Don't quote me. I'm going to edit this post. Feel free to refer to the ideas in it though
First: I'm pretty sure I know how you feel. I have a PTSD diagnosis and trust issues, sleep issues, mood swings, difficulty making myself eat blah blah blah I could go on.
Therapy will help you regulate your emotions in a safe way that doesn't hurt you or involve repressing them, and they will also be able to help you with your trust issues. Slowly. Yeah, it's expensive, but most therapists have sliding scales. Booze is also expensive. You can just spend the first couple sessions talking about your birds if you want, that will help with the safe-feeling thing.
I know you're reading
The Body Keeps the Score, which means I know that you know that you should probably try therapy >_> It's not about that being this great healing relationship which is going to fix everything. That gives too much power to the therapist and the therapist is just a therapist and that's it. They don't get to put you in a box or do anything bad to you. Period. And you can talk to them in your first session about how you feel about therapy, whatever little amount works for you ("I don't really want to do therapy and am anxious about it" is a good start).
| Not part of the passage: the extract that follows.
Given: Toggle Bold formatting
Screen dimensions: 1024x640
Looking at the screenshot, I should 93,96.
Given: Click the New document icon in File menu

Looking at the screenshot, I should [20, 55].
There's lots of things that you can do to help yourself, and I will say that therapy is an excellent thing to have in your toolbox. It has really helped me.
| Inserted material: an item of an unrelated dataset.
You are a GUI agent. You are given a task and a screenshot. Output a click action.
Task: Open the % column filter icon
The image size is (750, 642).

Medication is ... I don't particularly enjoy being on it, but it was much less of a bad thing than I thought it would be. It gave me a leg up so that I could process more difficult stuff and handle being alive while transitioning between therapists during a pandemic, and also made it so that I wasn't literally crying all day (I was literally crying all day for months. It was "I'm too depressed to walk up the stairs" bad). Now that some things are improving in my life, I get to transition to a lower dosage. I also have a psychiatrist who worked with the military on PTSD treatment and has a good understanding of how to navigate my situation so that I am empowered and in control, rather than feeling like someone else is ~doing something~ to me. You don't have to be on it forever: it can just be something to help you get through a particularly rough patch.
Last thing: One of the best things I ever read on Tumblr was about someone who told her therapist she felt bad about herself because she could barely manage her life. If she had to take a shower, she could only stand to do it lying down. And so on. The therapist apparently had some good advice for her, which is that if she had to lie down to take showers, then that was fine. Modifying activities so that they worked was fine.
I changed a lot of how I did things after I read that. If you do something then have to lie down, then that's sad because it certainly sounds exhausting. But there's nothing wrong with being that way.